[begin INFORMATION PROVIDED]
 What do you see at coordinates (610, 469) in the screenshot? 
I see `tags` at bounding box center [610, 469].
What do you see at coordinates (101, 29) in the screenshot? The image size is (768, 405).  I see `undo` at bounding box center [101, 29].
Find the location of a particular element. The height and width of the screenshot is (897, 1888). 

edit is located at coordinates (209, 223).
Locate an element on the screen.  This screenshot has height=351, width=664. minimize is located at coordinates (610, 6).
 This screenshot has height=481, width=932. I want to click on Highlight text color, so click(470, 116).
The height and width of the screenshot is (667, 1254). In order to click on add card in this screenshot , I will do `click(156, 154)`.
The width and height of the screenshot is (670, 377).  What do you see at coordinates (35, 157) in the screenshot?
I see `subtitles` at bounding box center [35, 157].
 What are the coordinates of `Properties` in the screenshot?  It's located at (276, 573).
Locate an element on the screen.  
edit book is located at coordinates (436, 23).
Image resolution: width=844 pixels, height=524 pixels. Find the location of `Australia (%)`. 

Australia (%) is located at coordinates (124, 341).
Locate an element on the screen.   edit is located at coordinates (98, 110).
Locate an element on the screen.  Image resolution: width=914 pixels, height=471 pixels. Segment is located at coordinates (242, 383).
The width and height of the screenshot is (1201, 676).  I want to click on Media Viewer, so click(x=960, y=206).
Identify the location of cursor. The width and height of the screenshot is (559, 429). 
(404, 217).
[end INFORMATION PROVIDED]
AIM OF THE EXERCISE: Rewrite all the entries above, swapping "element" for "item" and leaving everything else as it is.

SOLUTION TO THIS EXERCISE:
 What do you see at coordinates (610, 469) in the screenshot? 
I see `tags` at bounding box center [610, 469].
What do you see at coordinates (101, 29) in the screenshot? The image size is (768, 405).  I see `undo` at bounding box center [101, 29].
Find the location of a particular item. The height and width of the screenshot is (897, 1888). 

edit is located at coordinates (209, 223).
Locate an item on the screen.  This screenshot has height=351, width=664. minimize is located at coordinates (610, 6).
 This screenshot has height=481, width=932. I want to click on Highlight text color, so click(470, 116).
The height and width of the screenshot is (667, 1254). In order to click on add card in this screenshot , I will do `click(156, 154)`.
The width and height of the screenshot is (670, 377).  What do you see at coordinates (35, 157) in the screenshot?
I see `subtitles` at bounding box center [35, 157].
 What are the coordinates of `Properties` in the screenshot?  It's located at (276, 573).
Locate an item on the screen.  
edit book is located at coordinates (436, 23).
Image resolution: width=844 pixels, height=524 pixels. Find the location of `Australia (%)`. 

Australia (%) is located at coordinates (124, 341).
Locate an item on the screen.   edit is located at coordinates (98, 110).
Locate an item on the screen.  Image resolution: width=914 pixels, height=471 pixels. Segment is located at coordinates (242, 383).
The width and height of the screenshot is (1201, 676).  I want to click on Media Viewer, so click(x=960, y=206).
Identify the location of cursor. The width and height of the screenshot is (559, 429). 
(404, 217).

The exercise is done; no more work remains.